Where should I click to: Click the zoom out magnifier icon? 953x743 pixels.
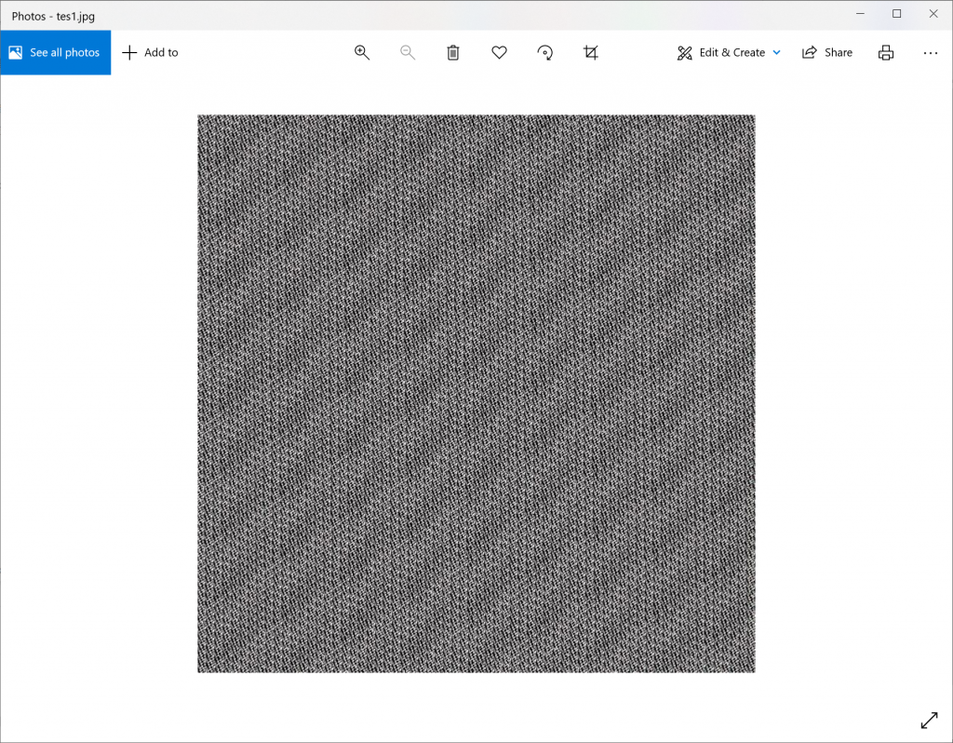[x=408, y=53]
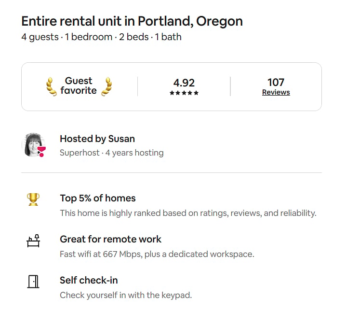Screen dimensions: 346x312
Task: Click the five-star rating icons
Action: tap(184, 93)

========

WORK INSTRUCTIONS = For this exercise, return the material word for word and drop each image.

OUTPUT FOR THIS TASK =
Where should I click to: Click the zoom out magnifier icon? 953x743 pixels.
[x=408, y=53]
Screen dimensions: 346x312
Task: Click the five-star rating icons
Action: tap(184, 93)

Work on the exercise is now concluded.